— Ко мне можно на Деревяницу будет спровадить, сенца побольше заложим на телегу, довезём надёжно, — отозвался на слова ватажника строитель этой обители. — У нас же теперя живёт на покое дивный старец Герасим, истый чудодей, врач.
— Возьми, отче Аполлинарие, возьми, ухорони нашего мученика, — стал просить дворецкий, — за грехи наши, знать, пострадал... Христолюбец был на деле своём раб Божий Даниил, да подаст ему Господь Бог исцеление, им же сподобляше мученик своих! Правды ради и сей пострадал не заслужив, ниже наветов не слышавше злыих человек... Яко ангел Божий живяше... Таковым испытания даются, да просветится свет Христов яве... Владыка во одолжение примет труд ваш, отче Аполлинарие... Поспешу успокоить нашего любвеобильного пастыря, — заключил он, удаляясь.
Пока привели лошадей, да уложили в телегу на соломку, прикрыв её сенцом, бесчувственного страдальца, да навалили немного сена на болящего, для тепла и утайки в случае встречи с опричными, — наступили сумерки. Два молодых сильных послушника пошли подле телеги, придерживая её при крутых поворотах, чтобы меньше встряхивать болящего. Благодаря такой бережной возке, перевязки все оказались на местах своих, когда глубокой ночью разбудили старца Герасима и привели осмотреть страдальца.
Забыв усталость и немощи, целитель Герасим (при котором находился и его верный брат-помощник) пришёл и, долго осматривая раны, одобрительным кивком разумной головы заверил, что «исцелятся язвины, Божией милостью».
IX
ПОДДЕРЖКА И ОТВЕРЖЕНИЕ
Увоз и все предшествовавшие действия ватажника покрыты были тайной от мстителя Субботы — с падением жертвы между тем переменившего мысли о мщении. Удовлетворив жажду отплаты пролитием крови врага, он почувствовал в душе вовсе не мир и не забвение минутное своей боли, неразлучное с достижением горячо желаемого. Напротив, уверение Данилы, что в союзе с Глашей нашёл он счастье, в мыслях Субботы получало другой, ещё более ненавистный смысл и заставляло мучиться сердце, настроенное было к уверенности в возможности для него счастья с удалением от милой навязанного ей супруга.
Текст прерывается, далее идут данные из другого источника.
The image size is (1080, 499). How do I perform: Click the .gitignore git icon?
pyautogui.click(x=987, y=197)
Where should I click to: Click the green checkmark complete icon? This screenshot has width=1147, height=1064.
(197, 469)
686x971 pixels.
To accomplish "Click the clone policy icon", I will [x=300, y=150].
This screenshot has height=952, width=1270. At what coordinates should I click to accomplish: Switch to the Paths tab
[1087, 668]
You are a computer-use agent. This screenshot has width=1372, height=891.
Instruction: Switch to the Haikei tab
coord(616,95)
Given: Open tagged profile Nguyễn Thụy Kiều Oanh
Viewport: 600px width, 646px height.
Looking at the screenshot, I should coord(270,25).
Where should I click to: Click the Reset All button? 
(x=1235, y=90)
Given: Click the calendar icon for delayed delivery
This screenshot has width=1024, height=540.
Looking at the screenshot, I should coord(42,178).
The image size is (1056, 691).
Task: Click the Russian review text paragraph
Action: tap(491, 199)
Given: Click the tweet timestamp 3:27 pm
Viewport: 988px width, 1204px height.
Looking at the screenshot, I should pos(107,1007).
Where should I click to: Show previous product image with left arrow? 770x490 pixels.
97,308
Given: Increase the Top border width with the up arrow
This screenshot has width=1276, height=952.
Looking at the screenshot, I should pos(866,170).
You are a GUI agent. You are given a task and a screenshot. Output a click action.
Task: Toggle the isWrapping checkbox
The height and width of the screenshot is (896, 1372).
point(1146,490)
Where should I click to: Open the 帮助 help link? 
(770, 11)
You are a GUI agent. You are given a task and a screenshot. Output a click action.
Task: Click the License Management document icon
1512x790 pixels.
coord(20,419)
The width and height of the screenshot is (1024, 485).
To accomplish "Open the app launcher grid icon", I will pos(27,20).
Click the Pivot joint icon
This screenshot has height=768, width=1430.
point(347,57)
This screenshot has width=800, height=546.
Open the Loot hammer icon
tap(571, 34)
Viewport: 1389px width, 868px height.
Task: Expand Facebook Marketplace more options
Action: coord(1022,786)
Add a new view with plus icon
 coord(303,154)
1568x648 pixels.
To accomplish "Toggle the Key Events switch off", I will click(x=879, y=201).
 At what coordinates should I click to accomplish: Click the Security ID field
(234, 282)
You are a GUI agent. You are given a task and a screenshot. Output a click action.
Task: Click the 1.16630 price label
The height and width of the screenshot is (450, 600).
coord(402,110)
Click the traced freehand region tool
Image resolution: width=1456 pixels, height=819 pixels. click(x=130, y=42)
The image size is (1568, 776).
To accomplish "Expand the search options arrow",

«Нашла с ним счастье, значит, я не нужен. Напрасно проливал кровь человека, лично мне неизвестного, может быть, и хорошего? — являлась мысль, уничтожавшая все надежды, недавно ещё радовавшие сердце. — Стоя или не стоя смерти теперь, если, однако, умер или умрёт он, она — свободная, вдова, может забыть мужа, признав меня и вспомнив нашу любовь взаимную? — вставал ещё вопрос, не лишённый прелести в верующем Субботе. Но рядом с этим являлась новая тяжёлая мысль: — Я опричник!.. Мне может быть она только любовницей — не женой». Ответ на вопрос: согласится ли? — бросал в холодный пот начинавшего воскресать духом.
В день расправы Субботы с Данилой Нечай был в городе. Поразило его больше всего явление Субботы. Но кто бы мог подумать: сожаление о зяте — под напором мгновенно представившихся расчётов — совсем не оказалось у кулака. С той же спешкой, с которой он разрушил счастье Субботы и Глаши, ему пришло теперь на ум: поправить непоправимый промах свой. И, не долго думая, он помчался искать Субботу. Найти же опричника было так легко, благодаря возбуждённому ужасу и толку в городе.